To encode the protection system IDs properly, please use the below mapping:

  • PLAYREADY: '9A04F079-9840-4286-AB92-E65BE0885F95',
  • WIDEVINE: 'EDEF8BA9-79D6-4ACE-A3C8-27DCD51D21ED',
  • CLEARKEY: '1077EFEC-C0B2-4D02-ACE3-3C1E52E2FB4B',
  • MPEG_DASH_MP4PROTECTION: 'URN:MPEG:DASH:MP4PROTECTION:2011'

For <ProtectionHeader>, below is an example with Base64 encoded data.

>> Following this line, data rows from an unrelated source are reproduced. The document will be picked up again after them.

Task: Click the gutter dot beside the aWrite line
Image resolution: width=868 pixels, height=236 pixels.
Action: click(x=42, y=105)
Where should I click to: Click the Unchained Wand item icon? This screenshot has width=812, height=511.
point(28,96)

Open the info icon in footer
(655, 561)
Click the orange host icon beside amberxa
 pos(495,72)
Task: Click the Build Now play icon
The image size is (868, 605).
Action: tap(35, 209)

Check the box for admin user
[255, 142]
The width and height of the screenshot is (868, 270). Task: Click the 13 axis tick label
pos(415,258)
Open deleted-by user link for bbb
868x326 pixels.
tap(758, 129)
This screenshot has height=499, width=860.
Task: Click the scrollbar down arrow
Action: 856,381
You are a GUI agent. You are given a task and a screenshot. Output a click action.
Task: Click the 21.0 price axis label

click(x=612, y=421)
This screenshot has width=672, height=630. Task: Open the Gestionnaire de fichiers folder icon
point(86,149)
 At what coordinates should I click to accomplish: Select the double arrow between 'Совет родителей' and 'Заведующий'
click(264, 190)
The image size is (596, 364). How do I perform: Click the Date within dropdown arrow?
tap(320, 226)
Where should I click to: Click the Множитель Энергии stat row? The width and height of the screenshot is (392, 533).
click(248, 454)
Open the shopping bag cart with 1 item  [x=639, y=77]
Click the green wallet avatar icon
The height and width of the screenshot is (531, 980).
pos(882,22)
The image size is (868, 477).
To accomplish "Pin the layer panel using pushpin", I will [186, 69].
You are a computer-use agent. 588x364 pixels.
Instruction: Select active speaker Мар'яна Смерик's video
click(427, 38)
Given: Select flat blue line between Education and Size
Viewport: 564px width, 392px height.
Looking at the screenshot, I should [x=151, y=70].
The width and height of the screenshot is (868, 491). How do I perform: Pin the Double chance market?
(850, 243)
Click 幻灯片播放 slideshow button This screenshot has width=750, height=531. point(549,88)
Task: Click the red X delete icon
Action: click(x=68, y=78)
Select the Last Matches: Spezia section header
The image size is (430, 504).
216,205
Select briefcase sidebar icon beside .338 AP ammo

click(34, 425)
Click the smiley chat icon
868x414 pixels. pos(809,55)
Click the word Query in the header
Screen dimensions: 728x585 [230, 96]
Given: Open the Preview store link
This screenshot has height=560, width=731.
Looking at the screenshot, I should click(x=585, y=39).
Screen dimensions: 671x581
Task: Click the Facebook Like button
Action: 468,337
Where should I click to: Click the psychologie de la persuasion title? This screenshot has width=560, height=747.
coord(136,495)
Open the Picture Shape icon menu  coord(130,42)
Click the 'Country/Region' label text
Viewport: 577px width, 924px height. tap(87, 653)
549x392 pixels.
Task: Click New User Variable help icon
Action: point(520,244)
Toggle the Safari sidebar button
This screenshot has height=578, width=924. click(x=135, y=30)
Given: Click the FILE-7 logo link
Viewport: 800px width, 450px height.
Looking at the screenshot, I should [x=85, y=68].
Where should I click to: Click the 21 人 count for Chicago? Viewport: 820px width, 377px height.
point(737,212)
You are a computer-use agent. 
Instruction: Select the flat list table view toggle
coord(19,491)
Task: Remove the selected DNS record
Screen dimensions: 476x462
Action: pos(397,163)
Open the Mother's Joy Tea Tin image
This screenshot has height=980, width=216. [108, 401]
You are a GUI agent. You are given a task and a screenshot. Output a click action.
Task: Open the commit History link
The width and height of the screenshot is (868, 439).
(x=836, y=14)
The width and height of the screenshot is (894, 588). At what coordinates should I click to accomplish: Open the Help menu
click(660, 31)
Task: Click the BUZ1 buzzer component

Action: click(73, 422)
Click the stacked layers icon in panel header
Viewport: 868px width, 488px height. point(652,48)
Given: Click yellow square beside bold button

The data, when decoded, conforms to the same decoded format as described in the DASH content protection support above.

<Protection>
  <ProtectionHeader SystemID="9a04f079-9840-4286-ab92-e65be0885f95">
    $BASE64ENCODED_DATA
  </ProtectionHeader>
</Protection>

Below is an example of a live Smooth streaming manifest with a 3000 second duration of content:

<?xml version="1.0"?>  
  <SmoothStreamingMedia MajorVersion="2" MinorVersion="0" Duration="3000000000"
    TimeScale="10000000" IsLive="TRUE" LookAheadFragmentCount="2" DVRWindowLength="600000000" CanSeek="TRUE" CanPause="TRUE">  
    <StreamIndex Type="text" Name="textstream301_swe" Language="swe" Subtype="CAPT" Chunks="0"
      TimeScale="10000000" Url="QualityLevels({bitrate})/Fragments(textstream301_swe={start time})">  
      <QualityLevel Index="0" Bitrate="20000" CodecPrivateData="" FourCC="DFXP"/>  
        <c d="40000000" t="80649382288125"/>  
        <c d="39980000"/>  
        <c d="40020000"/>   
    </StreamIndex>  
    <Protection>  
      <ProtectionHeader> SystemID="$BASE64ENCODEDDRMDATA$”</ProtectionHeader>  
    </Protection>  
    <StreamIndex Type="audio" Name="audio101_eng" Language="eng" Subtype="AACL" Chunks="0"
      TimeScale="10000000" Url="QualityLevels({bitrate})/Fragments(audio101_eng={start time})">  
      <QualityLevel Index="0" Bitrate="128000" CodecPrivateData="1290" FourCC="AACL" AudioTag="255"
        Channels="2" SamplingRate="32000" BitsPerSample="16" PacketSize="4"/>  
      <c d="40000000" t="80649401327500"/>  
      <c d="40000000"/>  
      <c d="40000000"/>  
    </StreamIndex>  
    <StreamIndex Type="video" Name="video" Subtype="AVC1" Chunks="0" TimeScale="10000000"
      Url="QualityLevels({bitrate})/Fragments(video={start time})">  
      <QualityLevel Index="0" Bitrate="400000" CodecPrivateData="000000016742E01596540C0EFCB808140000000168CE3880"
        FourCC="AVC1" MaxWidth="384" MaxHeight="216"/>  
      <QualityLevel Index="1" Bitrate="800000" CodecPrivateData="00000001674D401E965281004B6020500000000168EF3880"
        FourCC="AVC1" MaxWidth="512" MaxHeight="288"/>  
      <QualityLevel Index="2" Bitrate="1600000" CodecPrivateData="00000001674D401E965281B07BCDE020500000000168EF3880"
        FourCC="AVC1" MaxWidth="854" MaxHeight="480"/>  
      <QualityLevel Index="3" Bitrate="2200000" CodecPrivateData="00000001674D401F96528080093602050000000168EF3880"
        FourCC="AVC1" MaxWidth="1024" MaxHeight="576"/>  
      <c d="40000000" t="80649401378125"/>  
      <c d="40000000"/>  
      <c d="40000000"/>  
    </StreamIndex>  
  </SmoothStreamingMedia>

In the above example for the video stream, the url template is:

QualityLevels({bitrate})/Fragments(video={start time})

So the first two segments (assuming we are on index 2 quality level) will be the following, with initial time extracted from t="80649401378125" under the video StreamIndex and the increment of time of 4 seconds * 10000000 per segment:

QualityLevels(2)/Fragments(video=80649401378125)
QualityLevels(2)/Fragments(video=80649441378125)
...

Here is a list of Smooth Streaming attributes that we currently ignore and have no effect on streaming experiences regardless of whether they are provided:

  • CanSeek, CanPause in <SmoothStreamingMedia> tag.
  • Chunks, QualityLevels in <StreamIndex> tag. Instead, we calculate the number of segments and number of quality levels based on information provided inside <StreamIndex> such as the actual QualityLevel tag and the <c> tags.
  • BitsPerSample, PacketSize in <QualityLevel> is not used.